Rappelons que l’exigence de cet exercice vient d’une période où, déjà !, l’opinion s’inquiétait de certains abus chinois. Le président républicain Georges Bush Jr. prenait à peine ses fonctions, en janvier 2001, que tout de suite éclatait l’indignation soulevée par le rapport Rumsfeld[4] qui dénonçait l’espionnage actif de la Chine dans les domaines militaro-industriel et spatio-industriel. Quelques jours après l’audience du 28 mars 2001 consacrée à ce rapport[5], à la sous-commission stratégique de la commission des Forces-armées, la collision d’un avion de renseignement Lockheed EP-3 de l’US-Navy avec un chasseur Shenyang J-8 de la marine chinoise le 1er avril venait encore envenimer les relations entre les deux pays. Même si le DoD cherche à ne présenter qu’un tableau factuel, l’histoire des relations implique que le rapport soit toujours accusé d’hostilité envers la Chine.

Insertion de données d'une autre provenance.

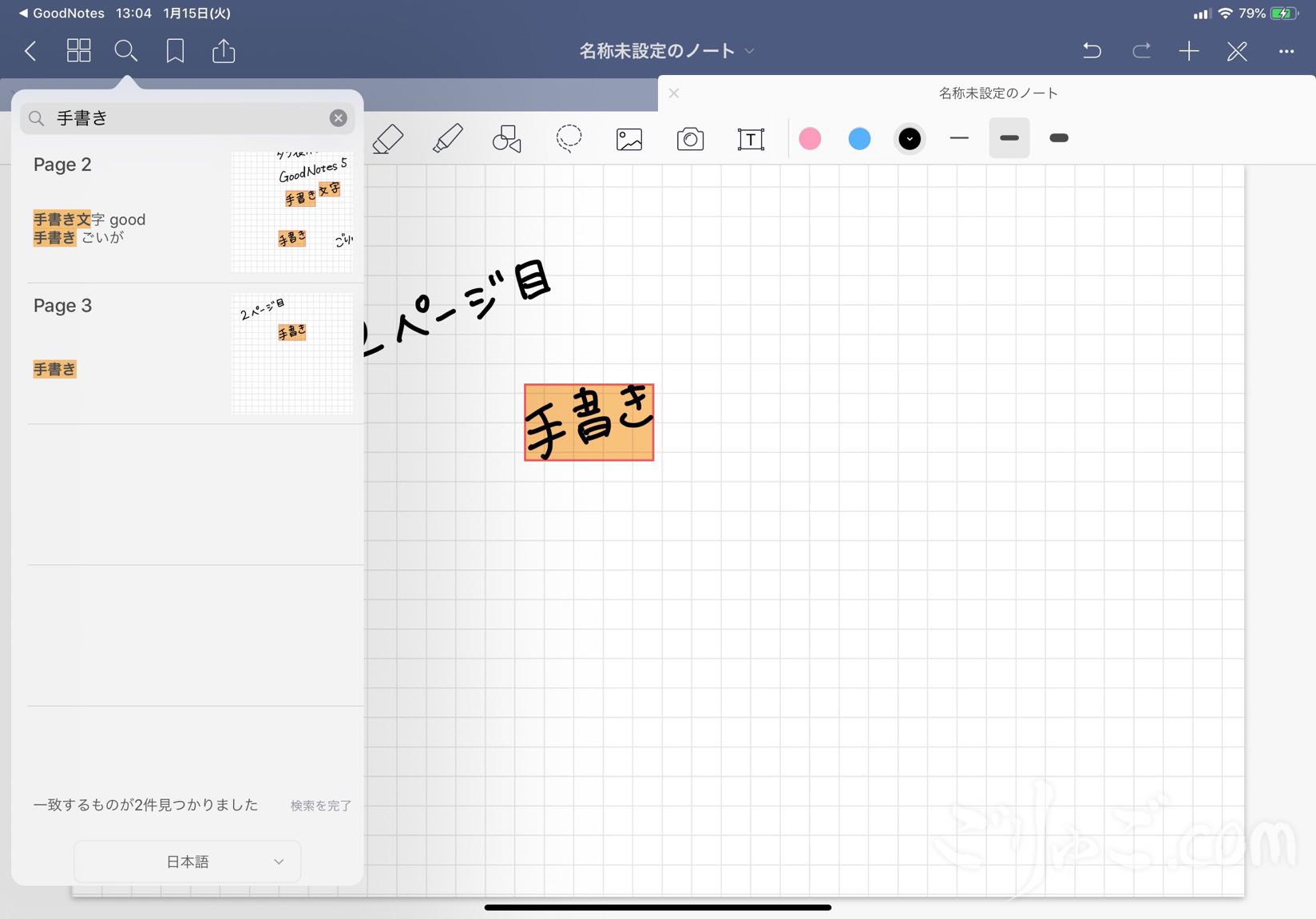Open the Page 3 result thumbnail
The height and width of the screenshot is (919, 1316).
291,353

Dès l’ouverture du document de cette année 2020, avant même le résumé (« executive summary »), quelques points de supériorité chinoise sont énumérés :

– croissance rapide de la marine, qui atteint 350 navires (dont les sous-marins), dépassant l’US-Navy et ses 293 navires,

– abondance (1250 exemplaires) des missiles balistiques et des missiles de croisière  non-stratégiques, de portée comprise entre 500 et 5000 km,

– intégration des systèmes surface-air à longue portée, S-300, S-400 et de leurs clones locaux.

– restructuration des forces pour des opérations combinées correspondant à de nouveaux concepts d’opérations,

– expansion de la présence outre-mer.

Même si le rapport reconnaît la persistance de certaines lacunes, le ton est donné : alerte, les Etats-Unis sont en train de perdre leur prépondérance !

L’axe stratégique chinois.

Le programme de la Chine vise le « rajeunissement » de la nation pour le centenaire de la proclamation de la RPC par Mao le 1er octobre 1949. Il reste donc presque 30 ans pour restaurer la puissance, la prospérité et la place de la Chine dans un monde très compétitif : une politique de puissance majeure mais avec ses caractéristiques propres.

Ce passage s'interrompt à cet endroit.